Document segment:

At 23:53 09/03/18, Andreas Grau wrote:
>Bug #1301: Poor RegExp Matching Performance
>http://redmine.ruby-lang.org/issues/show/1301
>
>Author: Andreas Grau
>Status: Open, Priority: Normal
>Category: core
>ruby -v: 1.9.0 (2008-06-20 revision 17482) [i486-linux]
>
>I noticed a very poor performance on matching regular expressions.
>
>Running following code using ruby 1.9.0 on a Core2Duo (2x2Ghz) takes more 
>than 20s to complete.
>
>regexp = /[b]+.+.+.+.+.+.+.+.+[a]/

Eero gave a much better way to write this regexp.
But why is it so bad, in particular for the string
below? The string has 37 'b's, and you are asking
it to try all different ways it can be split into
nine non-empty substrings (the first of which has
to consist of 'b's only), followed by an [a]. It's
surprising that this only takes 23 seconds!

Entries on target coordinates
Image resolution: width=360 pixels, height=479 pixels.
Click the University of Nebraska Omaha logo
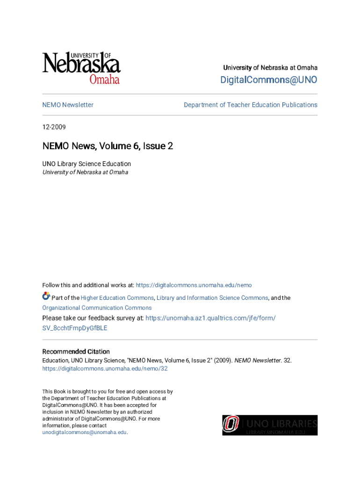point(81,68)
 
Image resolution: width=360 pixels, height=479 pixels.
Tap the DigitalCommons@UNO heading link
point(268,80)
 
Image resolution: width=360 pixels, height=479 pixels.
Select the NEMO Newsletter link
point(68,105)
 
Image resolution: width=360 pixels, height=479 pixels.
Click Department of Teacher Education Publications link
point(250,105)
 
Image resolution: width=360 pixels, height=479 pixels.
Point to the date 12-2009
point(54,127)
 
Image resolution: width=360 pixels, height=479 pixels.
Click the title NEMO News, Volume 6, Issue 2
point(108,146)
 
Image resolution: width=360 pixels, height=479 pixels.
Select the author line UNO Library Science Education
point(86,164)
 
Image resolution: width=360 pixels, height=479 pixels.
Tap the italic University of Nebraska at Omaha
point(85,172)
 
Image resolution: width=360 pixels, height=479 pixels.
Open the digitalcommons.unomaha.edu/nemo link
point(194,285)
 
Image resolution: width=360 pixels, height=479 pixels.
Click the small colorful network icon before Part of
point(46,296)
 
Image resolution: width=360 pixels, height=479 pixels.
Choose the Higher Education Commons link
point(117,298)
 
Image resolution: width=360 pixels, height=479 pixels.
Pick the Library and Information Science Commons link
point(212,298)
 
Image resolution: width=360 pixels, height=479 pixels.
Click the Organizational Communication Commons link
point(97,308)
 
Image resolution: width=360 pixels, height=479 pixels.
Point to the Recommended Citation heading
point(76,351)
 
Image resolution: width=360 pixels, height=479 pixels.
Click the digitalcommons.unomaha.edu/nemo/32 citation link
point(105,369)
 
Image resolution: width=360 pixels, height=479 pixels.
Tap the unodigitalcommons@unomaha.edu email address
point(84,432)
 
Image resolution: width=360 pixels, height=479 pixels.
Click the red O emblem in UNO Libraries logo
point(230,425)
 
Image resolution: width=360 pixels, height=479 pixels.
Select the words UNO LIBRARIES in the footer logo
point(281,423)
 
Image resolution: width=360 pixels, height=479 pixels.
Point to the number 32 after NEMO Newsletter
point(288,360)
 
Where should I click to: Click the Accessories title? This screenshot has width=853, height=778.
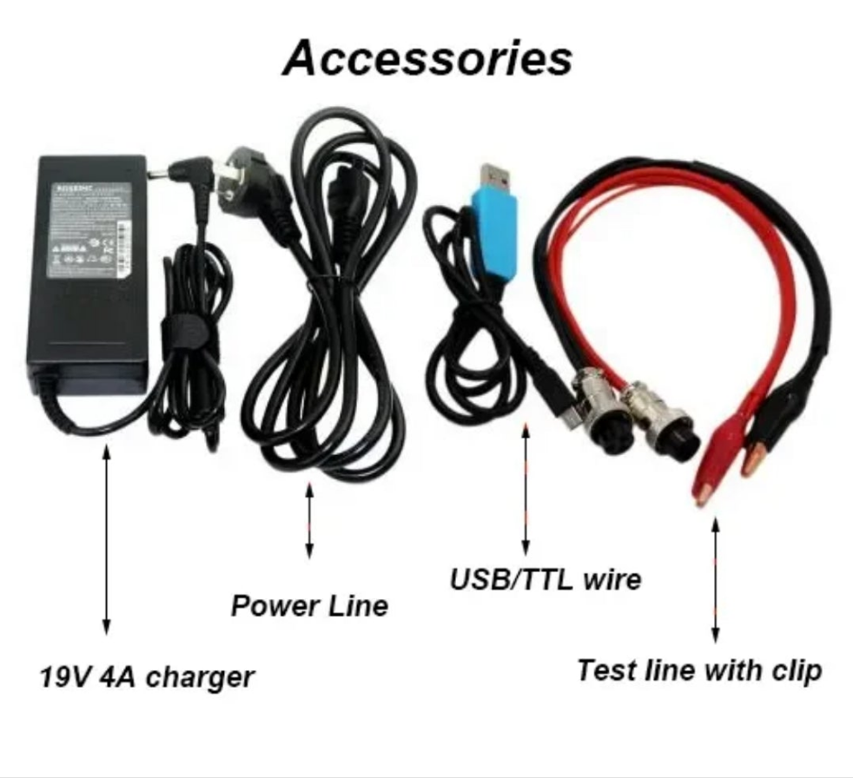click(x=427, y=58)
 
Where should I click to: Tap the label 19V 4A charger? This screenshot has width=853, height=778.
click(x=147, y=676)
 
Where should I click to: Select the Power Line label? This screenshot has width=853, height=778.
click(x=309, y=605)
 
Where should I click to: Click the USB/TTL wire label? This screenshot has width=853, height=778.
click(x=546, y=578)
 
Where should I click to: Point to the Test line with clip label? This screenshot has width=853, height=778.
click(x=699, y=670)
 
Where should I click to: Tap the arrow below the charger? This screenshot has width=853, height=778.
click(x=106, y=539)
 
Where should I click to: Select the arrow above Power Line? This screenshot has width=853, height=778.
click(x=309, y=520)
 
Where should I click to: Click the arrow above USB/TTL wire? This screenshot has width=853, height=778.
click(x=525, y=487)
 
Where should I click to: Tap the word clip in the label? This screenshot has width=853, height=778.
click(x=797, y=670)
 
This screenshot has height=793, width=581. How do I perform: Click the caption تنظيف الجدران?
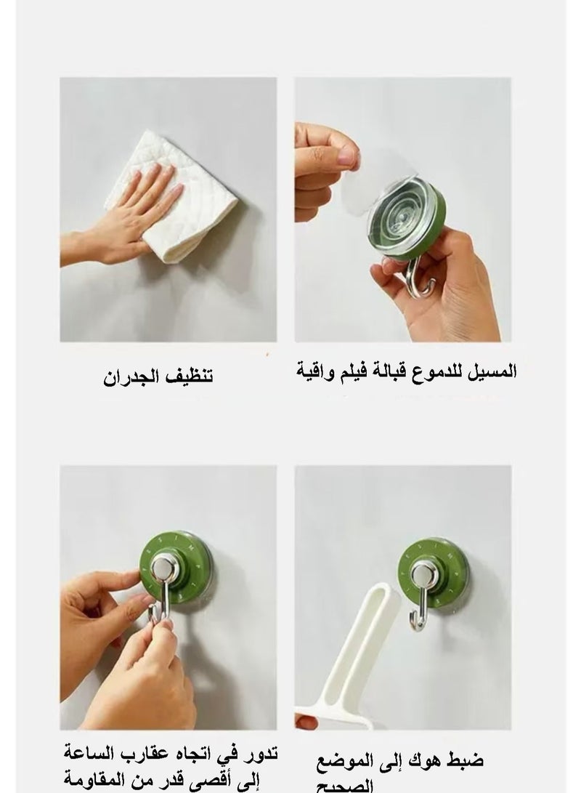[x=156, y=377]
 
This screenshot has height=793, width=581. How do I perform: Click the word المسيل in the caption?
[x=495, y=371]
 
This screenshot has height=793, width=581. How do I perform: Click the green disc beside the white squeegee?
[x=434, y=570]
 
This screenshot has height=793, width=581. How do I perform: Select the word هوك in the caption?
[x=437, y=760]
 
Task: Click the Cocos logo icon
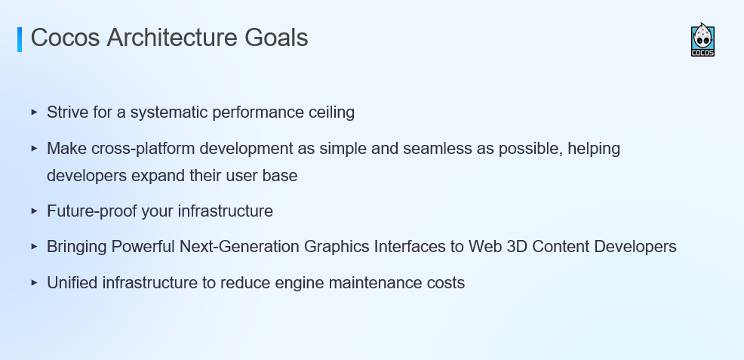tap(702, 40)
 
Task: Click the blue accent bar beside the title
tap(20, 39)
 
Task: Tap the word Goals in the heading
tap(277, 38)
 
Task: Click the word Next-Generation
tap(239, 247)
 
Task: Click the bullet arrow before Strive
tap(34, 112)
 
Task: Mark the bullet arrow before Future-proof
tap(34, 211)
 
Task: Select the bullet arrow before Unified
tap(34, 283)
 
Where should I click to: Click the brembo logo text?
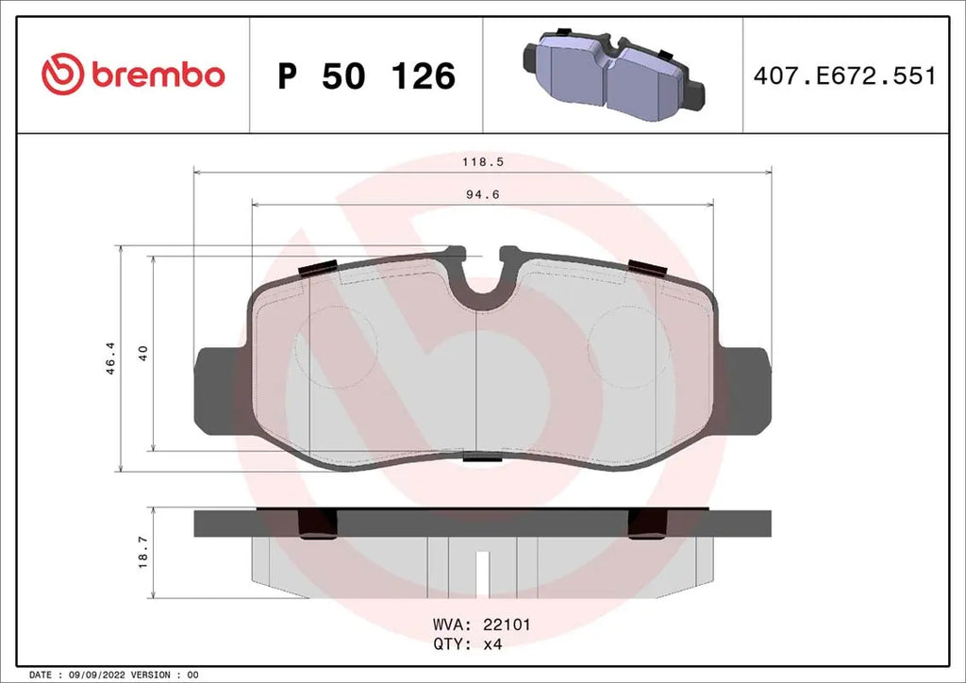[x=158, y=75]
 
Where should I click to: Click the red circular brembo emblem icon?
[x=63, y=75]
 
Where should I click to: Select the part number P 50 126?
[x=366, y=76]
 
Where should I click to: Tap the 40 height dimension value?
[x=142, y=353]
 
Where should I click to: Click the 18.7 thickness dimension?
[x=142, y=552]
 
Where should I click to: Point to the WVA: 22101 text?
[x=482, y=625]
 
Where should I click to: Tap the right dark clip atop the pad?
[x=648, y=267]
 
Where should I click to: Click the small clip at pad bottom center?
[x=483, y=459]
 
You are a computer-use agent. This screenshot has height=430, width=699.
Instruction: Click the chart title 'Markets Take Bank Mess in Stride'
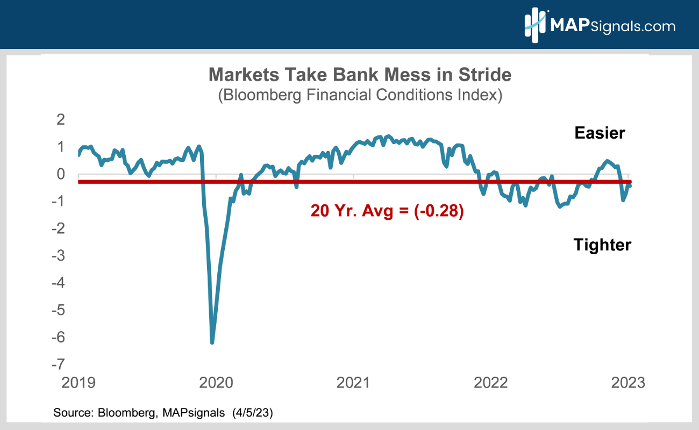pyautogui.click(x=360, y=75)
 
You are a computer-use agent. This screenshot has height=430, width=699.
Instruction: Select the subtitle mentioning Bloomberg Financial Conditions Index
pyautogui.click(x=360, y=95)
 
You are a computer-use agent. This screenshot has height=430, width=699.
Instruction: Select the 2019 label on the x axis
pyautogui.click(x=79, y=383)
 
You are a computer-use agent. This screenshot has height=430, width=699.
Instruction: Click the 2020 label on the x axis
pyautogui.click(x=216, y=383)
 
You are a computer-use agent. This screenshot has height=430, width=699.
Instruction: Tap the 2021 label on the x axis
pyautogui.click(x=354, y=383)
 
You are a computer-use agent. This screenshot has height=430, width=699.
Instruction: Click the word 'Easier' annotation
pyautogui.click(x=600, y=133)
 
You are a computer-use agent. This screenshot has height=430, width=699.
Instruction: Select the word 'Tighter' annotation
pyautogui.click(x=602, y=245)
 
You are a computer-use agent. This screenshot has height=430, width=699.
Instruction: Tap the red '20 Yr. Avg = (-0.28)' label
pyautogui.click(x=387, y=211)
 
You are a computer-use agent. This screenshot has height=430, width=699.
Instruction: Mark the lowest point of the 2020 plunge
pyautogui.click(x=212, y=342)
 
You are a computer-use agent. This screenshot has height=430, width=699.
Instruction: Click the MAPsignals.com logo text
pyautogui.click(x=612, y=25)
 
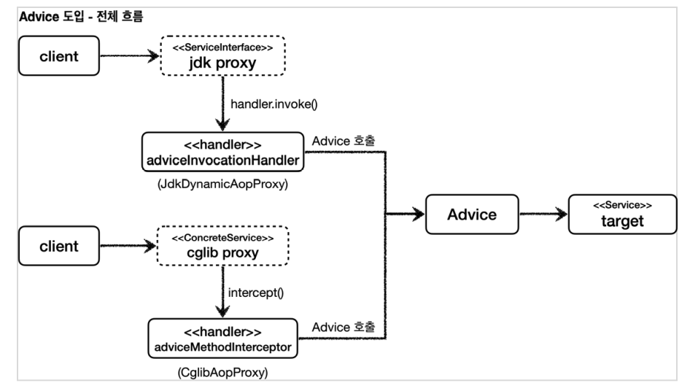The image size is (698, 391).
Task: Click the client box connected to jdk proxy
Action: (59, 55)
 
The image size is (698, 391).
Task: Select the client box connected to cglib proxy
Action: (59, 246)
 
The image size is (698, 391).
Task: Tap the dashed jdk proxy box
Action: (222, 55)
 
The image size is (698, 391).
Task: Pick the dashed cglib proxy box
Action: (222, 246)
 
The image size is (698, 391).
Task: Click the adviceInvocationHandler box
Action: (222, 152)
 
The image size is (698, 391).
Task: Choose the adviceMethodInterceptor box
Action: (222, 338)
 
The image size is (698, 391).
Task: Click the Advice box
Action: (472, 214)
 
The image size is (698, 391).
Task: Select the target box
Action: (622, 214)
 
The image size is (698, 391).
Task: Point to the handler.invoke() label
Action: (274, 104)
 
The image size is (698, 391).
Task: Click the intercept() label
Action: (255, 293)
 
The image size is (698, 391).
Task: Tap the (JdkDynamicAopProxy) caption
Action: (222, 184)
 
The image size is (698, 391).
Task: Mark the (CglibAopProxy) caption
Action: (222, 372)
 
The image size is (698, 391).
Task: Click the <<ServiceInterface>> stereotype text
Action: (222, 47)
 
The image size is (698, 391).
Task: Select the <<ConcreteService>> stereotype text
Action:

Objective:
From the Ruby regular expression thread above, extract the passage starting at "But why is it" and ending at "takes 23 seconds!".

Response to the exercise:
But why is it so bad, in particular for the string
below? The string has 37 'b's, and you are asking
it to try all different ways it can be split into
nine non-empty substrings (the first of which has
to consist of 'b's only), followed by an [a]. It's
surprising that this only takes 23 seconds!